夜がさらに更け、月明かりすら曇天が覆い隠し始めた頃、レオンとギャッツはレズモンド勢の最後方の天幕の真後ろにいた。茂みの中でレオンとギャッツはひそひそと敵に悟られぬよう言葉を交わしていた。
「まさか本当にうまくいくとは・・・しかし、旦那。レズモンドの野郎がどの天幕にいるのかわかるんですかい?」
ギャッツの問いにレオンが目の前の天幕を顎で指しながら言った。
「あの、見張り用のかがり火が一番炊いてあって、見張りがある程度まだいるのがそうだ。レズモンドは小心者だそうだからな。見張りがまだ残っていると思っていたんだ。」
レオンの返答にギャッツは感心した。ギャッツの配下に騒ぎを起こさせたのは、辺りの見張りを引き付けるのと同時に、レズモンドの居場所を特定する為でもあったのだ。

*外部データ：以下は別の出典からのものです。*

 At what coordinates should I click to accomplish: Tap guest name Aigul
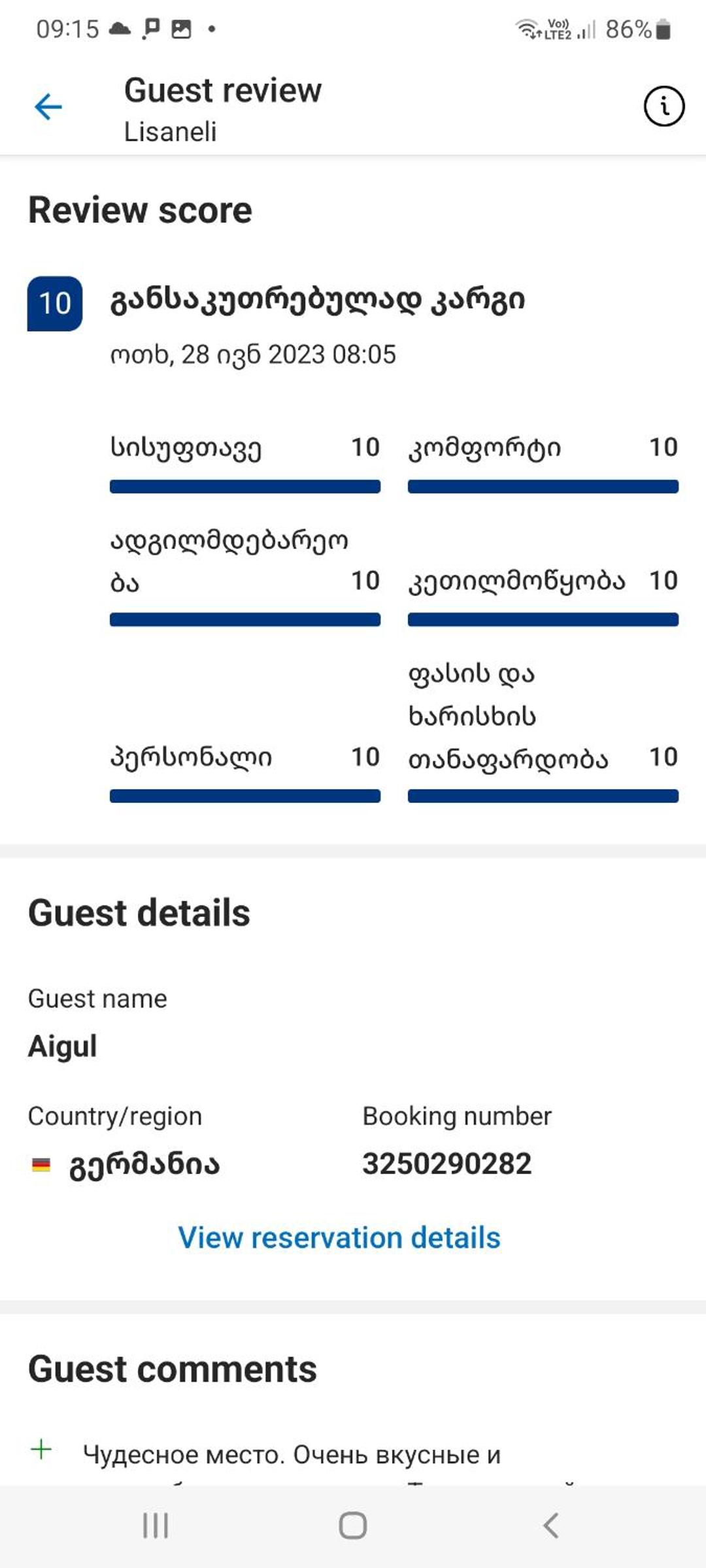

「ほう?なるほど、ただ襲うだけの作戦なら私らでもできそうだな。」
レオンとギャッツはバッと後ろを振り向いた。そこにいたのは今味方の本陣にいるはずのミアとシャルロットであった。どうやら見事に気配を消し、レオンとギャッツの後をつけていたらしかった。

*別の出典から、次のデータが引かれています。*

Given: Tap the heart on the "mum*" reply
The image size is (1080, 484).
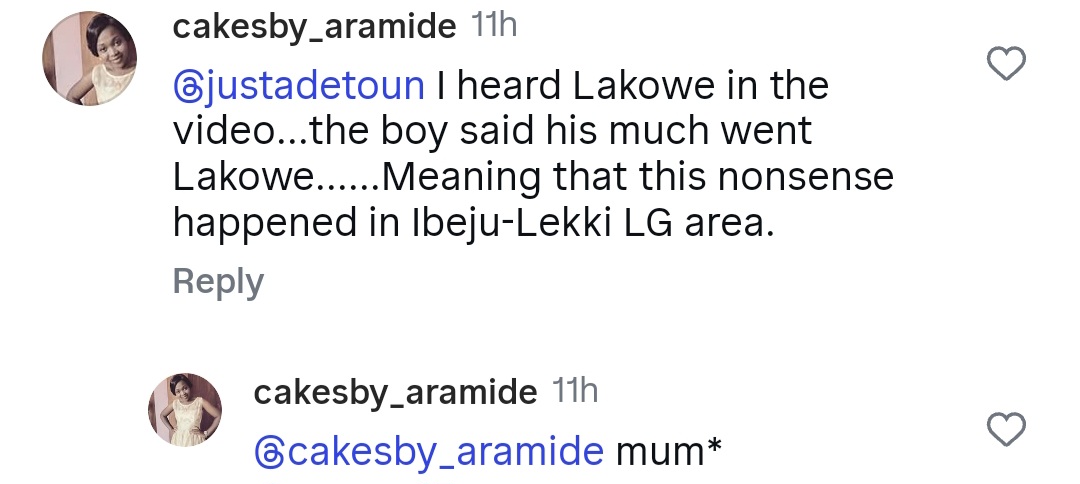Looking at the screenshot, I should (1006, 430).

「何をやっているんだアンタは!総大将が持ち場を離れて敵陣の真裏にいるなんて正気の沙汰じゃないぞ!?」
珍しくレオンが語気を荒げると、ミアは悪戯が成功した子供のように口の片端をニヤッと上げて言った。
「まあそう言うな。腕の立つ人手は必要だろう?何よりレオン。私は自分の問題を何の関係もない男に任せて、自分だけ高いびきをかいて寝ながら、味方に守られて結果が来るのを待つなんてことはできないのさ。お前もそうだろう?」
ミアに言われてレオンは二の句が継げなくなってしまった。確かにレオンがミアと同じ立場だったら、同じことをしただろう。レオンはミアの他の女たちと違ったこういう潔さに好感を持っていたが、今回ばかりは大人しくしていてほしかった。仕方なく、最後の抵抗とばかりにレオンは言った。
「なら、せめてシャルロット殿は帰れ。あなたに万が一でもあったら、ロン爺に顔向けできない。」
レオンにそう言われると、シャルロットは心外だと言わんばかりの表情をして、レオンを睨みつけながら言った。
「余計な気遣いは結構です。『火猿剣』を継ぐものとして、幼少期より戦場での心得は教え込まれてきました。必ずやお力になって見せます。」
凛とした力強い声で言われてしまい、レオンは説得が時間の無駄だと悟り、嘆息するしかなかったのであった。